Description of the task: Please count how many lines in the rows below contain the string "width", treating uppercase and lowercase as different. Reply with the number alone.

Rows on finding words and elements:
•••
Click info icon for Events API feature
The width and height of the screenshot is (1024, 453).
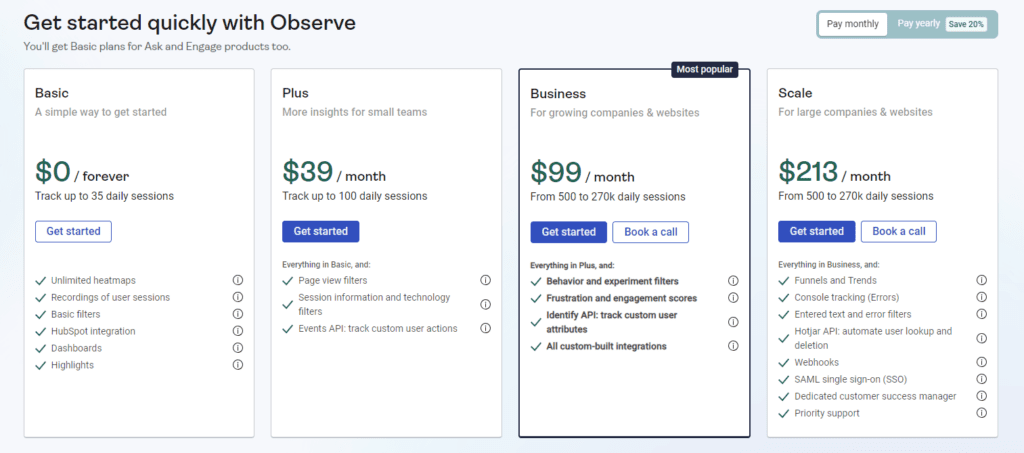click(x=486, y=328)
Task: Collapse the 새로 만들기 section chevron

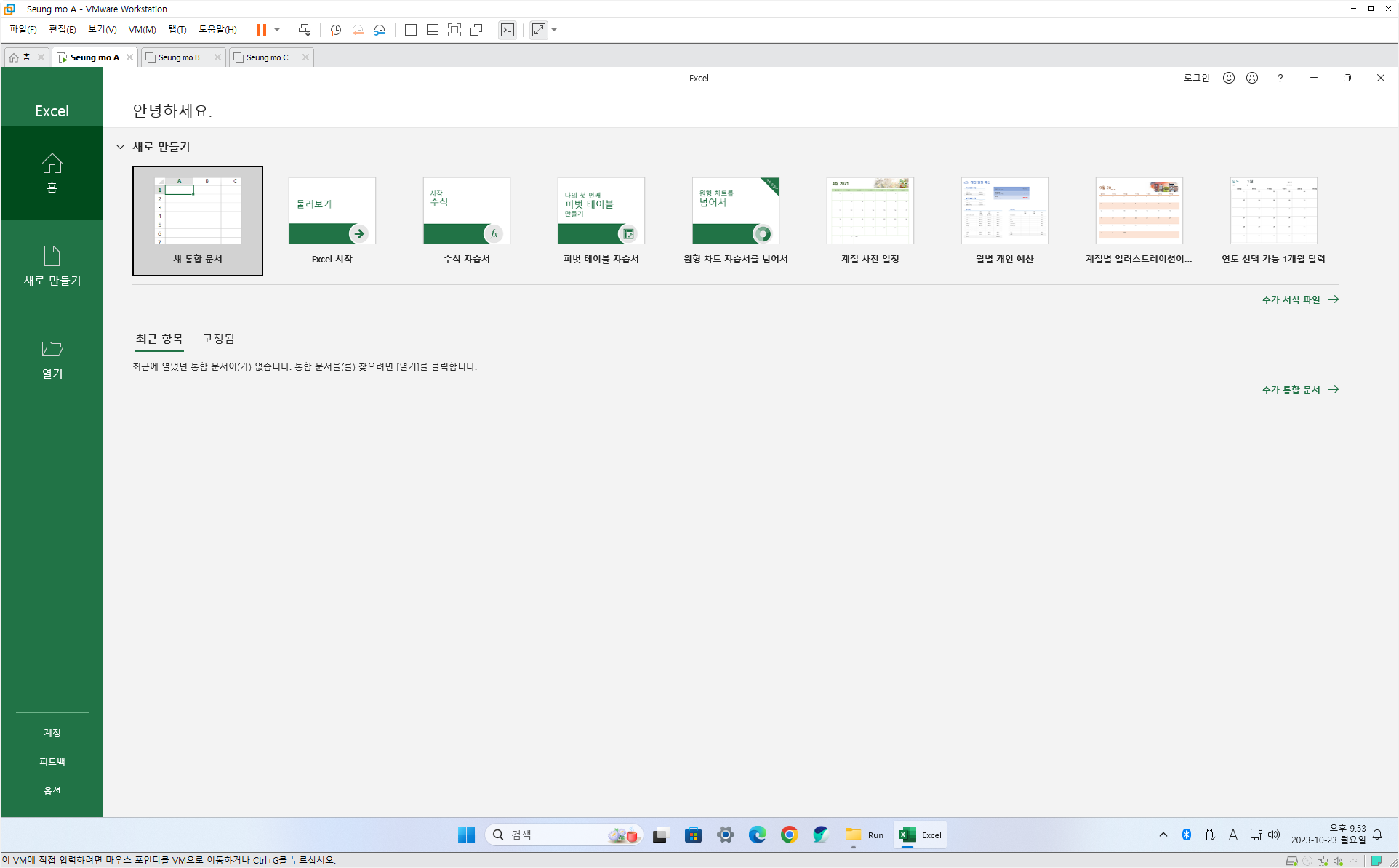Action: pyautogui.click(x=120, y=147)
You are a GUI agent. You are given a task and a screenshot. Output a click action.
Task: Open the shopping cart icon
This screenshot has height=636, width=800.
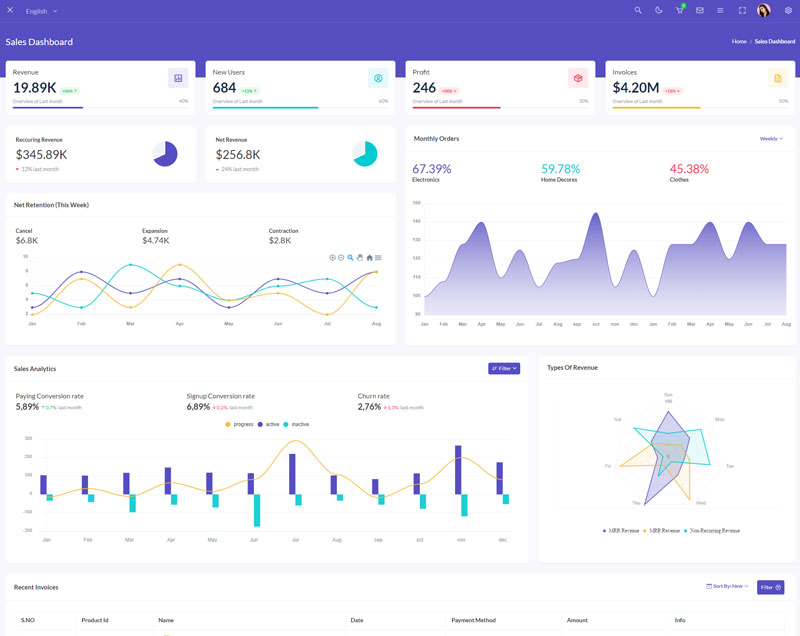680,10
•••
Answer to this problem: 2